Amid increasingly severe, climate-driven wildfire events, our nation’s forests and communities face new threats to their health and well-being.

Today’s announcement of wildfire risk reduction efforts across 11 western landscapes, a year after the introduction of the U.S. Forest Service’s 10-year Wildfire Crisis Strategy, directly reflects stakeholder feedback and incorporates new analysis to identify highest-risk areas and prioritize resources to reduce risks to communities, watersheds and critical infrastructure, while taking an equity lens to these investments. Treatments in these landscapes will help our forests maintain long-term resilience to fire and improve stand health through integration of management tactics such as prescribed fire and mechanical fuels reduction.

The Biden-Harris administration continues to demonstrate an unprecedented commitment to addressing these urgent, climate-induced threats through advancing forest health and wildfire risk reduction, harnessing traditional programs such as the USFS Collaborative Forest Landscape Restoration Program and the Joint Chiefs Landscape Restoration Partnership alongside an infusion of new resources for forest restoration included in the Infrastructure Investment and Jobs Act and the Inflation Reduction Act.

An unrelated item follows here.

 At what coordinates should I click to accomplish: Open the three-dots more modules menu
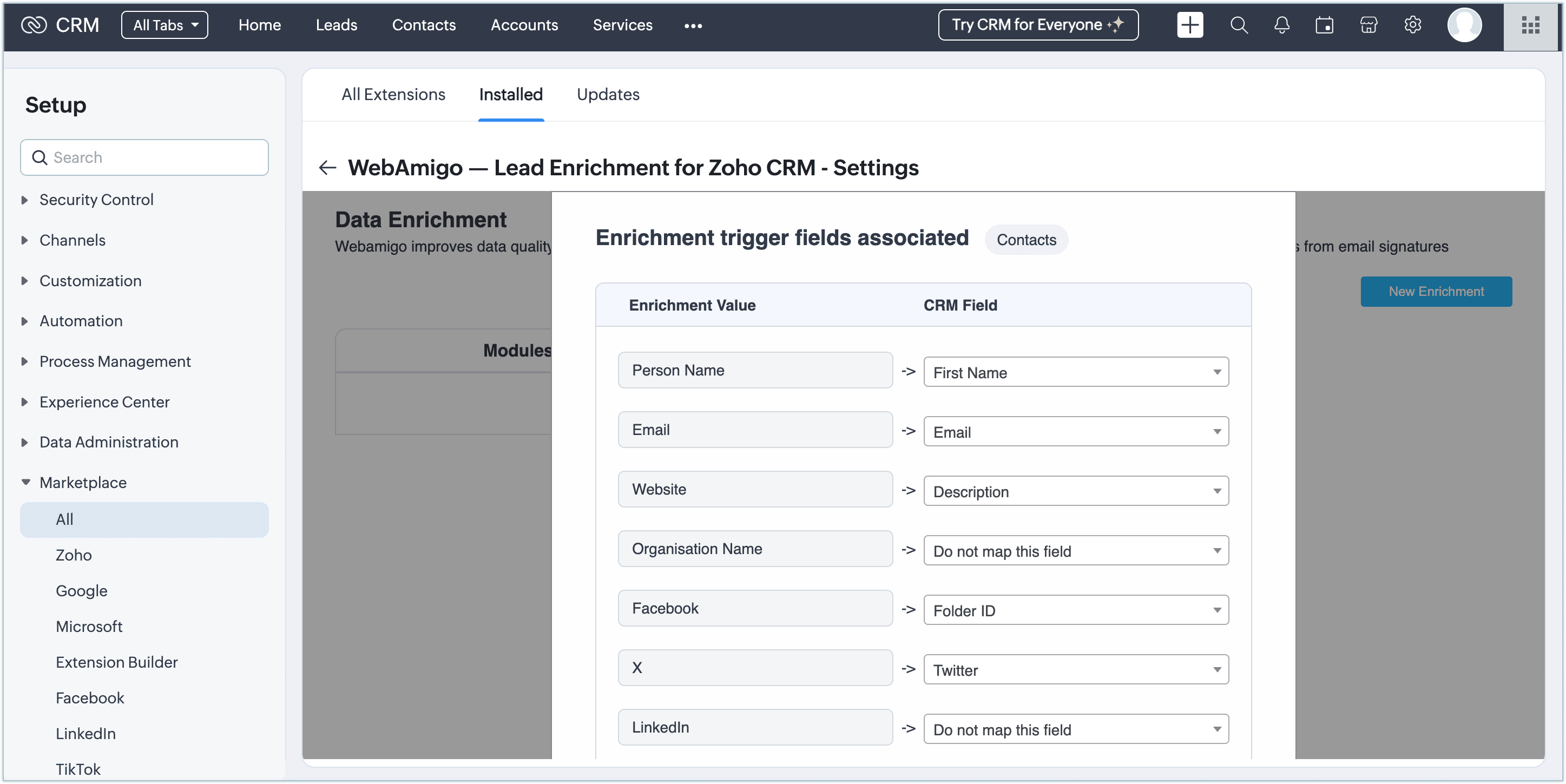coord(693,25)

The landscapes were selected through a comprehensive mapping of existing wildfire risk, proximity to municipal watersheds that supply drinking water for millions of Americans, nearby infrastructure like high voltage utilities and major transportation corridors, tribal priorities, migration corridors and habitat for wildlife species most impacted by fire and other data layers. The Forest Service incorporated the Centers for Disease Control and Prevention’s Social Vulnerability Index into their planning, acknowledging that factors including poverty, lack of access to transportation and crowded housing may weaken a community’s ability to prepare for, address risks, and respond to disaster events.

American Forests welcomes this next step in the implementation of the USFS Wildfire Crisis Strategy, as well as the agency’s continued commitment to the collaborative, science-backed and landscape-level approach necessary to rectify the health of our communities and our forests.